‘A show of spirit, Rodney, what? Back you go to four hundred a year…. Bring in the oysters, Lambert !’
Lambert put down the tray. There were three oval silver platters, each platter indented at the periphery with twelve deep hollows. In each hollow lay a fat Colchester oyster in the deep-shell. In his ceremonious way, Lambert uncorked a bottle of Chablis, and poured a little into my Uncle Arnold’s glass. He, sniffing and mouthing the wine, grunted: ‘Sound! … Lambert, wine to Mr Rodney,’ Then, to me, with a sardonic twist of the mouth: ‘You won’t take an oyster, by any chance, will you, Rodney?’
I said: ‘Not for any consideration, thank you, UncleArnold. You know oysters disagree with me. They make me ill. No, thanks, really!’

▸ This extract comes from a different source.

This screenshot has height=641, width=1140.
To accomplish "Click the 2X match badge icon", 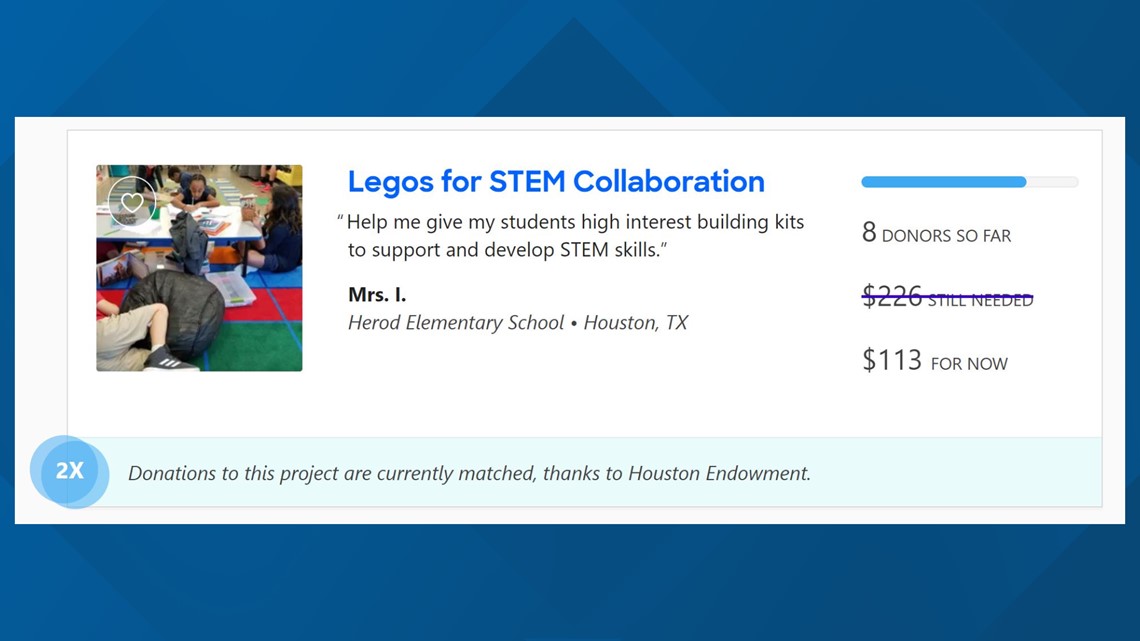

He was at me again like a bull-terrier. ‘Oysters disagree with him!’ he said, to the chandelier. ‘Disagree! As if any self-respecting oyster would condescend to agree or disagree with this grain of grit! An oyster would turn him into a seed pearl for a little girl’s bracelet…. Oh, bah! Last of the season – isn’t it, Lambert?’

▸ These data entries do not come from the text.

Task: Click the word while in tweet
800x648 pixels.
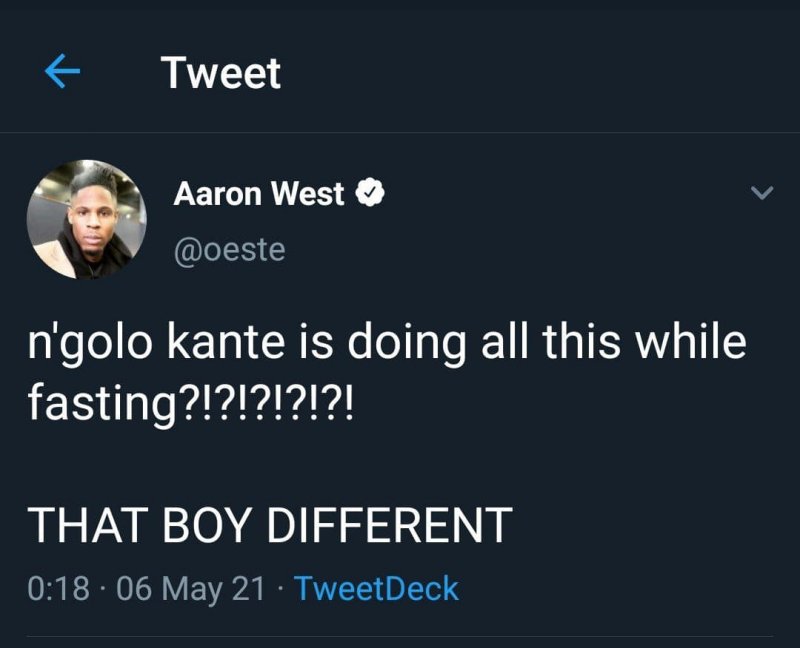Action: point(691,343)
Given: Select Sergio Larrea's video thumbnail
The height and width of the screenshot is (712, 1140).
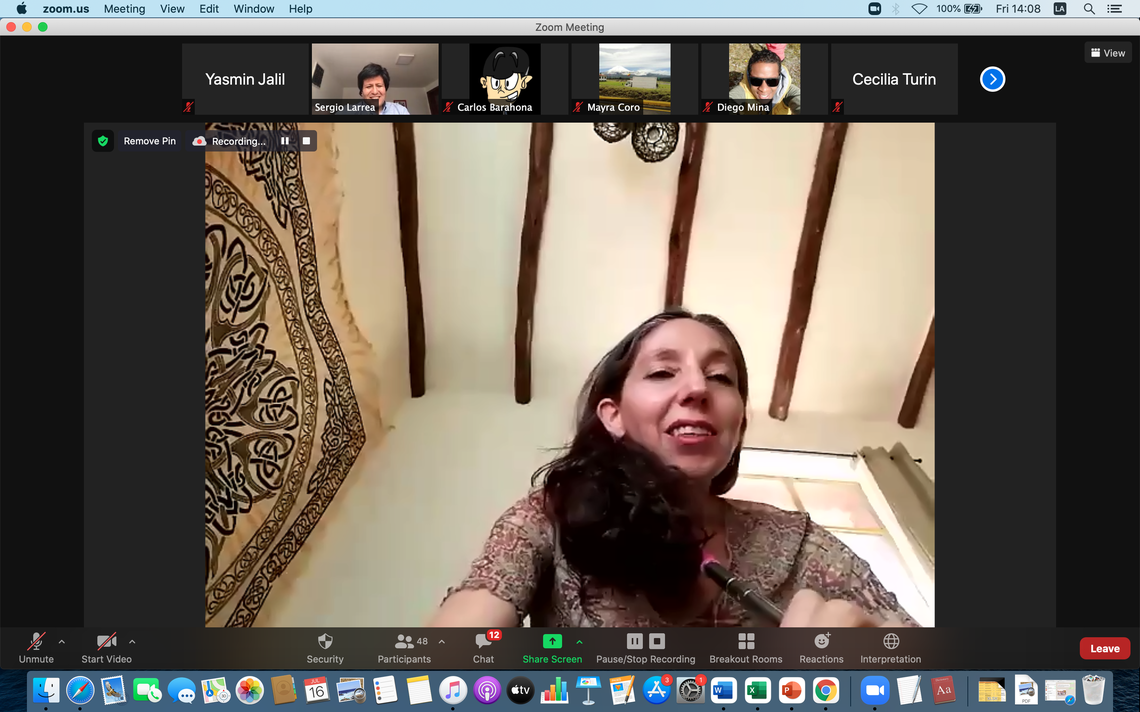Looking at the screenshot, I should (375, 79).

Lambert said: ‘The last oysters of the season, Sir Arnold. This is the thirtieth of April. We’ll not have oysters again until there is an R in the month – September first, Sir Arnold, as you know.’
When Lambert had left the room, my uncle grumbled: ‘May – June – July – August … four months, before the oyster season opens in the autumn. And what am I to live on until then? … Chicken, I suppose …’ Then he glowered at me, and said: ‘Oysters disagree with you, Rodney, do they? They make you ill, what?’

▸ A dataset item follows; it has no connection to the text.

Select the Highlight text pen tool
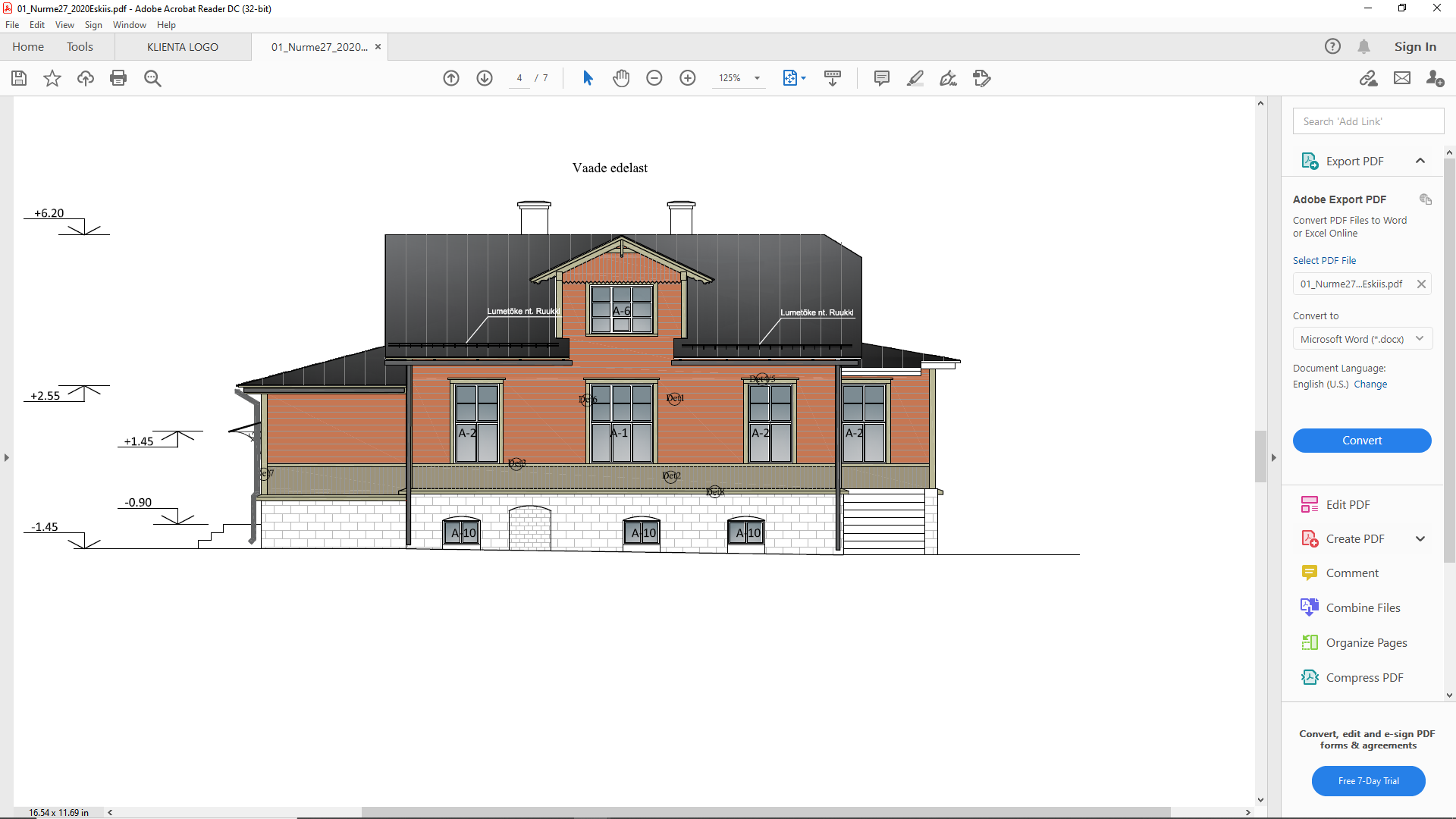The width and height of the screenshot is (1456, 819). click(x=915, y=78)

‘Yes, Uncle,’ I said. ‘I am what they call “allergic” to shell-fish. They make me … they give me convulsions .’
‘Then I’ll tell you what,’ my uncle said. ‘Here’s three dozen oysters, the last of the season. I’m going to eat two dozen. You eat the third dozen, and I’ll give you back your eight hundred a year. What say?’
The very smell of the oysters nauseated me. I could only say: ‘I can’t, I won’t!’
Eating greedily, my Uncle Arnold said: ‘I’ll tell you what, young Rodney: for every oyster you eat, I’ll raise your allowance fifty pounds a year…. Come on, now!’ And he held out, on a three-pronged fork, a fat Colchester.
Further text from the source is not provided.